Methods: Prospective cohort of patients who underwent incisional hernia repair between January 2019 to January 2020 in a tertiary university hospital in south Brazil funded by public health system (SUS). Choice of mesh position and technique was based on clinical judgement by the surgeon and were not influenced by this study. Exclusion criteria were: age less than 14 years old, primary ventral hernias, repair without mesh, patients without at least one follow-up appointment at this center or with other surgical procedures performed at the time of the index operation. Data were analysed with IBM® SPSS® Statistics 23.0. We used Chi-Square for dichotomous variables, and t Student and Mann-Whitney test for continuous ones.
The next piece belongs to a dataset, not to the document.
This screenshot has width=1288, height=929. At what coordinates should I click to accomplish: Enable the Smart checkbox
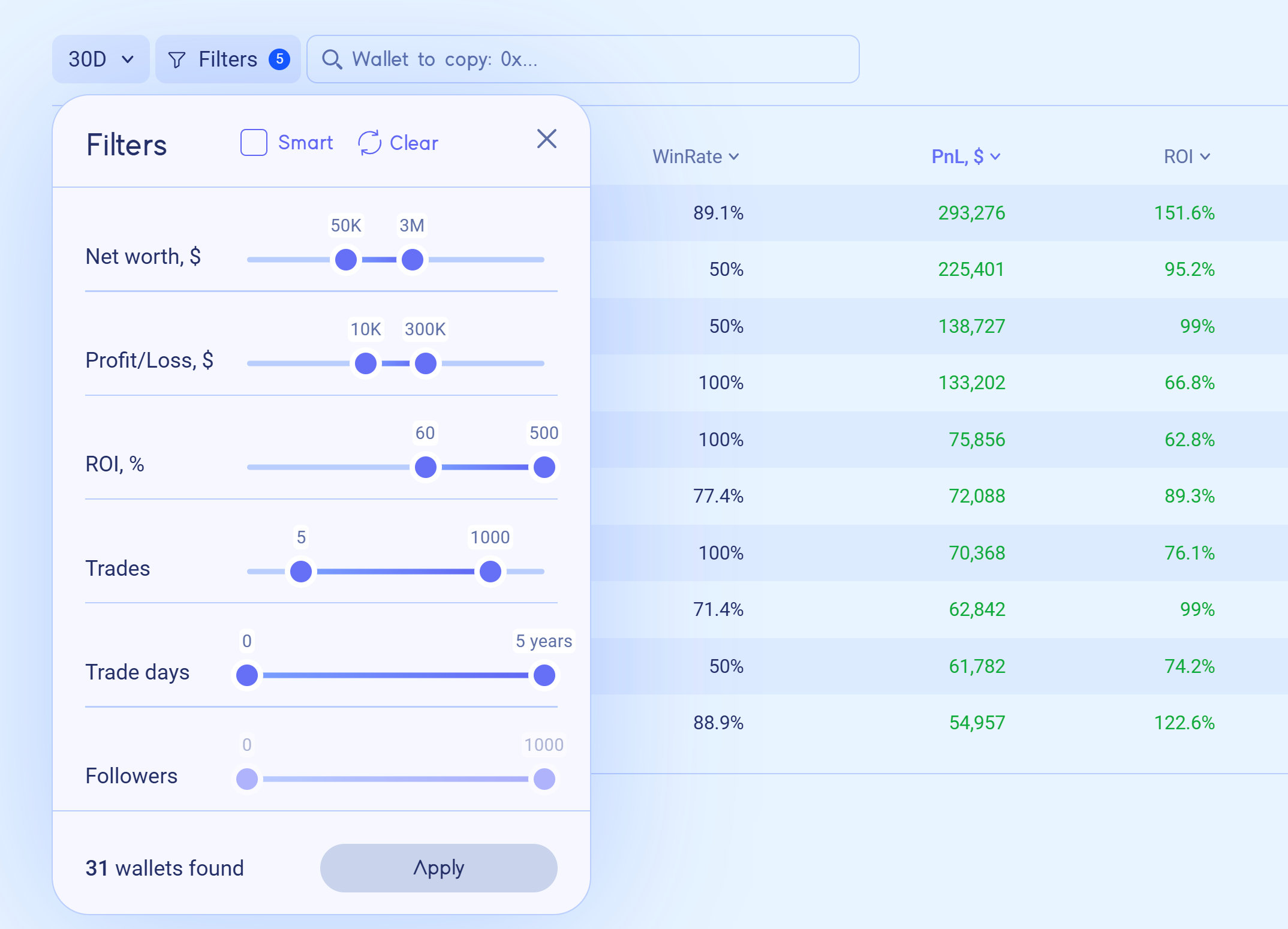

Results: During our study period 114 patients with incisional hernia were operated. 31 were excluded (22 not founded by SUS, 1 without mesh and 8 with combined procedure). Most patients were females (66,3%), with an average of 60,2 years old, a BMI less than 30 Kg/m² in 52%. Regarding comorbidities, ASA II was the most common finding (69,6%), along with hypertension (57,8%). Most common surgeries that lead to incisional hernia were exploratory laparotomy, colectomy or cholecystectomy (open or lap) (58%). The majority of hernias occurred at midline, with epigastric site being the most frequent (34%). Regarding technique, most of repairs were retromuscular (48), with 35 onlay repairs in these series. There were no differences between two groups (onlay vs. retromuscular) regarding mesh or suture material, mesh fixation or dimensions, urgency vs. elective procedure, associated fistula, previous hernioplasty, open vs. lap. The only difference between two groups was the use of drains, which was more common in the retromuscular technique (48x35%, p<0,001). There were no differences regarding postoperative complications (infection, seroma, pain at first appointment, fistula, wound dehiscence or death) or recurrence at follow up. Also there were no differences between infected vs. not infected with the same repair technique regarding age, BMI, mesh or hernia dimensions.
Conclusion: Our profile correlates with other reports in the literature for this setting of patients. In this prospective cohort in our hospital no difference were found between onlay and sublay regarding postoperative complications and recurrence. Long term follow up is on its way to evaluate this patients over time.